Darüber, was beispielsweise unter einer »krankhaften seelischen Störung« zu verstehen ist oder unter welchen Umständen die Fähigkeit, das Unrecht einzusehen, als »vermindert« gelten kann, haben sich Juristen und Sachverständige die Finger wundgeschrieben. Es wurden jedoch bislang die jüngsten Ergebnisse und Erkenntnisse der Hirnforschung soweit ersichtlich bei den Antworten auf diese Fragen bei den Strafrichtern vernachlässigt, überwiegend sogar gänzlich ignoriert. Auch wissenschaftlich fundierte Meinungen von Verhaltensforschern über die dominierende Rolle des Unterbewusstseins fanden bislang bei den Strafrichtern wenig Beachtung. Ferner hat es den Anschein, dass die Botschaften sowohl der Hirnforschung als auch die der Verhaltensforschung bei der Zivilgesellschaft noch gar nicht angekommen sind. Andernfalls wären die zwischenmenschlichen Umgangsformen zuweilen wesentlich zivilisierter, behaupte ich vorab. Denn eine bessere Kenntnis von der Fehleranfälligkeit unseres Gehirns zwingt zu größerer Demut und Toleranz.

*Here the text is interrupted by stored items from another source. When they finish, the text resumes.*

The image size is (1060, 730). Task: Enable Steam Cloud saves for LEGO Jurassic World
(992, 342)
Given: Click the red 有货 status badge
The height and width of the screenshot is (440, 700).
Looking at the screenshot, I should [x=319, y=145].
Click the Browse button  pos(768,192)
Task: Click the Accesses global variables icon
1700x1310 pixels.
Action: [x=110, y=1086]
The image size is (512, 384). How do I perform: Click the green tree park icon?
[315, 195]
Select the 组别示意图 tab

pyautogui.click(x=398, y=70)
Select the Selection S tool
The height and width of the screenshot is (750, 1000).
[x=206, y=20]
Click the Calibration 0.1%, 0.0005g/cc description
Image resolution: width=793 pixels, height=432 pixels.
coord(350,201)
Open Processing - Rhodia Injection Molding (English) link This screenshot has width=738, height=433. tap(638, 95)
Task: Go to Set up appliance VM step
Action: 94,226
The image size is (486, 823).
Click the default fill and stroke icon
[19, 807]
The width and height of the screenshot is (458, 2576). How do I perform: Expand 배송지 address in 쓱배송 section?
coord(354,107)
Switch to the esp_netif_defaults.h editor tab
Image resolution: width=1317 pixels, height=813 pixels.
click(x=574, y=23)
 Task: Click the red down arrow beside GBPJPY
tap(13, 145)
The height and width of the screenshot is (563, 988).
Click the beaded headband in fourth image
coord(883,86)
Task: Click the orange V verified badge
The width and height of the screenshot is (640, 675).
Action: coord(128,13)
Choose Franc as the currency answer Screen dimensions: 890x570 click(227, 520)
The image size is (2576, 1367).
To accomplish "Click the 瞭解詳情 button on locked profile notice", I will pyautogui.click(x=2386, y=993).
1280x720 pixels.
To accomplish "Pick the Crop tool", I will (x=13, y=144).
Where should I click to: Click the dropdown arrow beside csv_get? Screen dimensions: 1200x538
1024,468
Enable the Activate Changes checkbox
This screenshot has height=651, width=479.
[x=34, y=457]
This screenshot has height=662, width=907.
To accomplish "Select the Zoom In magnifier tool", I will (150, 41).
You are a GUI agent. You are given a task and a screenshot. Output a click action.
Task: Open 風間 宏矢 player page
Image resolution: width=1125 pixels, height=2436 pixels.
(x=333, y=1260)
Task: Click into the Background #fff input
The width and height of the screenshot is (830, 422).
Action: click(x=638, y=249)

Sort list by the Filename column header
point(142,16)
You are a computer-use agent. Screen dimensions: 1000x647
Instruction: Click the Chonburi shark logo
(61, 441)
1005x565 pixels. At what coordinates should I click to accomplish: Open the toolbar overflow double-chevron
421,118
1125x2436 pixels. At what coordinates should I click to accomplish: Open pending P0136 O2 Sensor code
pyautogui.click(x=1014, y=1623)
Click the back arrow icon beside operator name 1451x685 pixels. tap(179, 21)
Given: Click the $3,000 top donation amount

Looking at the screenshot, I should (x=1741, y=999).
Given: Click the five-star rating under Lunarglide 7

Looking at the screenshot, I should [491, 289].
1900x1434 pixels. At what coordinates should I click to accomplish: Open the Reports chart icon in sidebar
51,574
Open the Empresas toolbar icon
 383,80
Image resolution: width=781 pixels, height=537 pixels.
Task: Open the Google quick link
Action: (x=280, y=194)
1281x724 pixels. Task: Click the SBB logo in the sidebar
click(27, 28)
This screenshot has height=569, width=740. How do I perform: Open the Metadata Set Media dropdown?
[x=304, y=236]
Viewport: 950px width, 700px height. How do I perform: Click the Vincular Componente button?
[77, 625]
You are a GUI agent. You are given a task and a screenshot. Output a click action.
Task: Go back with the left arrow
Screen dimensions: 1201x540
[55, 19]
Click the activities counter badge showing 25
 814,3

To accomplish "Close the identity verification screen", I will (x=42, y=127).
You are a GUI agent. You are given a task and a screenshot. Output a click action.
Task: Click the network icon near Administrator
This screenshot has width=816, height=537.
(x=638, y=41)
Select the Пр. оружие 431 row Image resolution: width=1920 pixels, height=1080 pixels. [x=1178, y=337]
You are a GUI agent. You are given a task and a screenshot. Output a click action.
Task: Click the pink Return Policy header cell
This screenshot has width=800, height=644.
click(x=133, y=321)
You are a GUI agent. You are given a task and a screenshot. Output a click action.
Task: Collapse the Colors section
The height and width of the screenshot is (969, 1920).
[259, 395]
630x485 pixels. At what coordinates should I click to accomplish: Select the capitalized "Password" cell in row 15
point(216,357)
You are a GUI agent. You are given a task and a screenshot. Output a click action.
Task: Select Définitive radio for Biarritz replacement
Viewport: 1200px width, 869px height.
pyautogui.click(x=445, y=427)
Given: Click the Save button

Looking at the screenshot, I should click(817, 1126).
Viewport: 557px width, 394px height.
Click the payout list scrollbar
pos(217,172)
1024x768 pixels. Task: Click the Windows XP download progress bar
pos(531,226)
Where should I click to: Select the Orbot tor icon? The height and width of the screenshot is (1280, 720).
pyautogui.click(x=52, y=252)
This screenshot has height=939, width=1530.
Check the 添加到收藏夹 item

Im Fokus der Ausführungen stehen wissenschaftliche Erkenntnisse der Hirnforschung, der Verhaltensforschung und der Humangenetik. Forschungsergebnisse, von denen einige getrost das Prädikat »neue wissenschaftliche Wahrheit« verdienen, die gleichwohl – oder vielleicht sogar deshalb – noch nicht überall die Anerkennung gefunden haben, die sie verdienen. Möglicherweise verhält es sich so, wie der Physiker und Nobelpreisträger Max Planck es formulierte:
»Eine neue wissenschaftliche Wahrheit pflegt sich nicht in der Weise durchzusetzen, dass ihre Gegner allmählich aussterben und sich als belehrt erklären, sondern vielmehr dadurch, dass ihre Gegner allmählich aussterben und dass die heranwachsende Generation von vornherein mit der Wahrheit vertraut gemacht ist.«
(Max Planck: Wissenschaftliche Selbstbiographie. Leipzig 1948, S. 22)
Dieses Buch könnte auch für jene Zeitgenossen interessant sein, die sich ständig mit Schuldgefühlen plagen. Denn meine Recherche resultiert in der Erkenntnis, dass vieles zu »entschuldigen« ist, auch eigenes Versagen, das wir oft mit Selbstvorwürfen geißeln.